» **TRECHO FORNECIDO**
◆ ◆ ◆ ◆ ◆

Para os pacientes que não obtêm bom controle das suas queixas com estes cuidados, já é possível oferecer um tratamento cirúrgico minimamente invasivo, por videolaparoscopia, que quando executado por grupos especializados, oferecem índices de cura próximos aos 90%, ou mais, e que permanecem com bons índices de satisfação, mesmo após 10 anos, resultando assim na oportunidade de cura de uma doença crônica, fato raro na medicina e que pode ser aplicado mesmo em pacientes de idade avançada, desde que em boas condições de saúde, conduta já corriqueira entre nós.
O tratamento endoscópico, por sua vez, é uma esperança para um futuro não distante, já sendo possível vislumbrar melhoria da qualidade de vida de alguns grupos de pacientes por este método.
Também as doenças mais graves do esôfago, como os cânceres ou as dilatações esofágicas (mega esôfago) mais avançadas que implicam na substituição do órgão, passaram a se beneficiar destes avanços, principalmente pela identificação destas patologias em estágios mais iniciais, principalmente pela vigilância eficaz sobre a Doença do Refluxo e do Esôfago de Barrett, que é a sua forma mais avançada, e do desenvolvimento de unidades especializadas em cuidados durante o pré-operatório, o ato cirúrgico e no pós-operatório, resultando tudo isso em índices de cura nunca antes alcançados.
A cirurgia do câncer do esôfago é um dos procedimentos médicos que mais se beneficiam da experiência acumulada da equipe especializada que a aplica, e, portanto, há um consenso quase universal que deve ser aplicada por grupos especializados e experientes, como o que ocorre na Unidade de Gastroenterologia e Hepatologia (UGH) do Hospital Português, que tem prestado excelente serviço à população do nosso estado, dispondo de toda a infra-estrutura necessária para o suporte destes delicados procedimentos e de ampla experiência acumulada, oferecendo cura e bons benefícios, mesmo em casos avançados.

◆ ◆ ◆ ◆ ◆

» **CONJUNTO DE TAREFAS**
1. Segundo o texto sobre as doenças do esôfago, que índices de cura a cirurgia por videolaparoscopia oferece quando executada por grupos especializados?
2. Por que, de acordo com o texto sobre as doenças do esôfago, há um consenso quase universal de que a cirurgia do câncer do esôfago deve ser aplicada por grupos especializados e experientes? Responda em uma a três frases.
3. Prossiga o texto sobre as doenças do esôfago a partir do ponto em que ele termina.
As linhas a seguir não têm relação com o texto sobre as doenças do esôfago.

◆ ◆ ◆ ◆ ◆

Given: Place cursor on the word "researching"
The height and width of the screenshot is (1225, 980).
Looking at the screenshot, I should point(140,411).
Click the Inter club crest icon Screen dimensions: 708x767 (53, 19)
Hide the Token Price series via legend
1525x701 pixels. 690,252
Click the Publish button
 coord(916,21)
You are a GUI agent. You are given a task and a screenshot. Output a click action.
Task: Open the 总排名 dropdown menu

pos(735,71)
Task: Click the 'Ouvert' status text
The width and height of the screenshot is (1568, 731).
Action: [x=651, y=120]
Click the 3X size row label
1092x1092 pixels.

◆ ◆ ◆ ◆ ◆

» **RESPOSTAS POR TAREFA**
1. Índices de cura próximos aos 90%, ou mais.

2. Porque essa cirurgia é um dos procedimentos médicos que mais se beneficiam da experiência acumulada da equipe especializada que a aplica.

3.
Prevenção através de bons hábitos
As mudanças aceleradas nos hábitos das populações ocidentais, ocorridas principalmente nas últimas 3 ou 4 décadas, não determinaram apenas a ocorrência de epidemias de doenças infecciosas como a AIDS ou a Hepatite C, mas também “epidemias” de disfunções de diversos órgãos, entre eles o esôfago, que provavelmente ainda não tiveram tempo de se adaptar às novas modas e costumes desenvolvidos pela humanidade.
Foi com o imprescindível apoio de novos conhecimentos sobre como funciona o nosso corpo e sobre os seus limites, como anteriormente citados, que aprendemos mais uma vez que a prevenção é sempre a melhor atitude quando se trata de preservar a saúde física. Aprendemos também que esta prevenção é tão importante quanto procurar atendimento médico eficaz, logo aos primeiros sintomas de doenças ou simples disfunções, sendo sempre preferível que enfrentar tratamentos em estágios mais avançados das doenças.
E, por fim, aprendemos que os bons hábitos – como viver mais calmamente, mesmo quando ainda somos jovens, utilizando preferencialmente as dietas mais naturalmente coloridas, de baixo teor calórico, à base de diversos vegetais naturais, evitando ao máximo o uso de fumo, moderando também a ingestão de bebidas alcoólicas, ou muito quentes e condimentadas, e de refrigerantes, sem que isso implique na perda da qualidade e sofisticação gastronômica das refeições – podem ser nossos companheiros diários na busca pela requalificação do prazer de comer e viver muito e bem.
* Os autores são médicos do Centro Médico Hospital Português, cirurgiões gerais, especializados no aparelho digestivo.